On Thu, 5 Mar 2009, David Kågedal wrote:

> Tay Ray Chuan <rctay89@xxxxxxxxx> writes:
> 
> > some time ago I noticed curl doesn't remember your credentials (apart 
> > from those it can get from ~/.netrc), and very recently there was an 
> > thread on repeated prompting for credentials while pushing to https.
> >
> > I've written a simple patch series, which allows git to play nice
> > without curl_multi. That is, git uses a single persistent connection
> > throughout.
> >
> > However, I'm at a loss at how to test for this. How does one count the
> > number of connections made during the lifespan of a program's
> > execution?

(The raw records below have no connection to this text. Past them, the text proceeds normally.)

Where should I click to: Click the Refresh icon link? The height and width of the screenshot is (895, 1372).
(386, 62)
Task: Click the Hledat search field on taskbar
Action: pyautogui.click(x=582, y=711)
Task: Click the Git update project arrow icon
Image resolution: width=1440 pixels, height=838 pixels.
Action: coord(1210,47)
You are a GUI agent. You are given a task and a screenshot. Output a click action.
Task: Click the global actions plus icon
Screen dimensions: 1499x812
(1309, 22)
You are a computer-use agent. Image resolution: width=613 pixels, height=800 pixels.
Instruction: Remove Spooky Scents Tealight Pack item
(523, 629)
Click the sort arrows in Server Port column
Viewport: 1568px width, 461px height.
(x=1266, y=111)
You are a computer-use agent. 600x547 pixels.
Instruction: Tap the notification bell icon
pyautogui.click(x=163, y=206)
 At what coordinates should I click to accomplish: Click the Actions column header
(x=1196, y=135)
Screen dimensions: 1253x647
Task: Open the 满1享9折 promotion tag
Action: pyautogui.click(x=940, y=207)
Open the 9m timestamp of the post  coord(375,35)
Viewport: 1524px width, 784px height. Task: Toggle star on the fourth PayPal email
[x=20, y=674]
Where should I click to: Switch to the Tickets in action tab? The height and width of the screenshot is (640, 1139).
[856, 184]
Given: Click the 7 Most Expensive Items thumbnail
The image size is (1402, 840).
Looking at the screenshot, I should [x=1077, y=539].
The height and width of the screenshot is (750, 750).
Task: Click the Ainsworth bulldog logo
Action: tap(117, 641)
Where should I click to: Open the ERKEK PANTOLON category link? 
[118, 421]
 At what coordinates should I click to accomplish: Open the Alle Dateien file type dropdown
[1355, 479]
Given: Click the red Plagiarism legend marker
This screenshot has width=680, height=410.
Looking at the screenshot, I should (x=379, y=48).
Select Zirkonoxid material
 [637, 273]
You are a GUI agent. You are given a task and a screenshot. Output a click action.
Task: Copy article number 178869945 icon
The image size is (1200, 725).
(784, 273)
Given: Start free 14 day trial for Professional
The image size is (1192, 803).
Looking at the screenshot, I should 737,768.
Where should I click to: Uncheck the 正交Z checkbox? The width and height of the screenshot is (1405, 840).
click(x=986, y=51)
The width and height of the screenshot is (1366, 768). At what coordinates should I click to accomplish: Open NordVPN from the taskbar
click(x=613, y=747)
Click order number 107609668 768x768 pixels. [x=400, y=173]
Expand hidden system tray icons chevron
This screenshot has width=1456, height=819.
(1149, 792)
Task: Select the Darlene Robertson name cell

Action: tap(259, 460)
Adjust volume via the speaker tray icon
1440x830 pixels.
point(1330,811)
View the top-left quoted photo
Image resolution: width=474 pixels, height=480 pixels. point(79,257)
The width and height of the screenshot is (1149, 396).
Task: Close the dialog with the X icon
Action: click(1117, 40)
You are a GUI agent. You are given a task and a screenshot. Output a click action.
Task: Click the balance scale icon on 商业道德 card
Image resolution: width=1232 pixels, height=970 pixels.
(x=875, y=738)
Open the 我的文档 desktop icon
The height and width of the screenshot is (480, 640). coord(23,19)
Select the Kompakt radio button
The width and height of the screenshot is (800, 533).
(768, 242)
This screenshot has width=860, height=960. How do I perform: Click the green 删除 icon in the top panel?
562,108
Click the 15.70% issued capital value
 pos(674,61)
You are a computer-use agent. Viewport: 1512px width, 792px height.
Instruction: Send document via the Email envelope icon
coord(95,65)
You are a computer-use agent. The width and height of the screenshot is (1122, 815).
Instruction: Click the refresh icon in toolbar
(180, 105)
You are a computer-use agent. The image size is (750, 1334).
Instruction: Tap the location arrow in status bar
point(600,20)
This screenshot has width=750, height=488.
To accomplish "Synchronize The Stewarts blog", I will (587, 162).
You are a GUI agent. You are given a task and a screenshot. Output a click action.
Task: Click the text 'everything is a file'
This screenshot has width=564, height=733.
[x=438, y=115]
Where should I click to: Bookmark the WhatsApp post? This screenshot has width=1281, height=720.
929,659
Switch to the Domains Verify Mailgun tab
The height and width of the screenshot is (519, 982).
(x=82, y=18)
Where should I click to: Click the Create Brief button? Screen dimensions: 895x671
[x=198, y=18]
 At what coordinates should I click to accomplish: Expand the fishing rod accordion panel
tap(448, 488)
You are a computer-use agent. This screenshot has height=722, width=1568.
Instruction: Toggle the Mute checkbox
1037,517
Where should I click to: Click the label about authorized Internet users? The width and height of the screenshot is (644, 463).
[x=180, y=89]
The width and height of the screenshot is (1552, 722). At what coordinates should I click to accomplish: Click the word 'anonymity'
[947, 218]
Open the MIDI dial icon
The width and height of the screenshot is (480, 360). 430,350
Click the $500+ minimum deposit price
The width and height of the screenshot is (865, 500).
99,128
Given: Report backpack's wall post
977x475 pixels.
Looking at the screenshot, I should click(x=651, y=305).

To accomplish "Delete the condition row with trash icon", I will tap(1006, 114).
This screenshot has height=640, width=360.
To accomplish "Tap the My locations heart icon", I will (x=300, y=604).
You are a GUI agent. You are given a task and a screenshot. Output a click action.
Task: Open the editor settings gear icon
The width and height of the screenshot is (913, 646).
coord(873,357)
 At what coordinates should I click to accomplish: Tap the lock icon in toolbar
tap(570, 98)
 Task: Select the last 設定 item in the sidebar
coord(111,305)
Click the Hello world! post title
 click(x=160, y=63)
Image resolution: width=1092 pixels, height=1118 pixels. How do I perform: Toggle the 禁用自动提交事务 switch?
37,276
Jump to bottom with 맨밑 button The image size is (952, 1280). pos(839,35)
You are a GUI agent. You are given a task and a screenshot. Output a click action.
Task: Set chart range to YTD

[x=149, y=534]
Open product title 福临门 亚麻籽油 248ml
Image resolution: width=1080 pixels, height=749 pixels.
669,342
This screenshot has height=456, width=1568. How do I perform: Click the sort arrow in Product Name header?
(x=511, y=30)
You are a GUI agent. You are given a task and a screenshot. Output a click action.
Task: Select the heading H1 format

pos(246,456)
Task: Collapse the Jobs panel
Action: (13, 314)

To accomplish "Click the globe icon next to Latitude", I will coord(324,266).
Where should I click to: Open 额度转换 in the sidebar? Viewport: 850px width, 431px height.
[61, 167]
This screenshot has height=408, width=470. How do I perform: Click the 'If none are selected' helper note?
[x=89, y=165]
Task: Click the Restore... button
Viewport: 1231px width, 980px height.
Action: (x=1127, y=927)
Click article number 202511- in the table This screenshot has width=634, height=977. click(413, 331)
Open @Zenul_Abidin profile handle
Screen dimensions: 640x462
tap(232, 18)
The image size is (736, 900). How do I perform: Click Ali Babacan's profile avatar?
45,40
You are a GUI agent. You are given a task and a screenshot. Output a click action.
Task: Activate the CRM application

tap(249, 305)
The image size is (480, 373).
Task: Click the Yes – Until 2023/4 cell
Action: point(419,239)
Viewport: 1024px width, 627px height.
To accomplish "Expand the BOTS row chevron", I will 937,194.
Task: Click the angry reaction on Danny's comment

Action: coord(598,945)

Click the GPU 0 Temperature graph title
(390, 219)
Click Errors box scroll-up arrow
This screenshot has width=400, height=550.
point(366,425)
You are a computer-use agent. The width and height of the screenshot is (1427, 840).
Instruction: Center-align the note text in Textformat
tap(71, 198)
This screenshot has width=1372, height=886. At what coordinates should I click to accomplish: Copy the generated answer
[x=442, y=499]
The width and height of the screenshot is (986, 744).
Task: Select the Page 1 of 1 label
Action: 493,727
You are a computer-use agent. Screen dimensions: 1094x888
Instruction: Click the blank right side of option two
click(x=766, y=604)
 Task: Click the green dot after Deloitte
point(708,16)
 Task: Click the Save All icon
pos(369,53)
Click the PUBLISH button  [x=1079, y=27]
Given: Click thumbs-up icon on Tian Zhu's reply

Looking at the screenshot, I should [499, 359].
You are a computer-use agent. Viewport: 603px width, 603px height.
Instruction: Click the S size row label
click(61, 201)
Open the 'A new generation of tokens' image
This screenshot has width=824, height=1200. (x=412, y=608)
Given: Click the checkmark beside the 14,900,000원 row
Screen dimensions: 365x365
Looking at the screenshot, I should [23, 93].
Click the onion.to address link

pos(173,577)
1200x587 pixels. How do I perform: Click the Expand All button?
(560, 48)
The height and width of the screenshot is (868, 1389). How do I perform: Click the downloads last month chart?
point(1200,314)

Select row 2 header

So far, I've been relying on my firewall log (Comodo on
> > windows). Perhaps there a more operating system/software-agnostic
> > method to do this?
> 
> You could set up a single-use tcp forwarder which will make any second
> connection fail. Using socat, for instance:
> 
>   $ socat tcp-listen:2222,bind=localhost tcp:my.server:22 &
>   $ nc localhost 2222
>   SSH-2.0-OpenSSH_5.1p1 Debian-3ubuntu1
>   ^C
>   $ nc localhost 2222
>   localhost [127.0.0.1] 2222 (?) : Connection refused

AFAICT Ray wants to provide tests for Git's test suite, and introducing 
socat as a dependency for our tests does not really fly all that well.

But IIRC somebody convinced Ray that it is better to require a new-enough 
cURL version so that the patch becomes moot itself.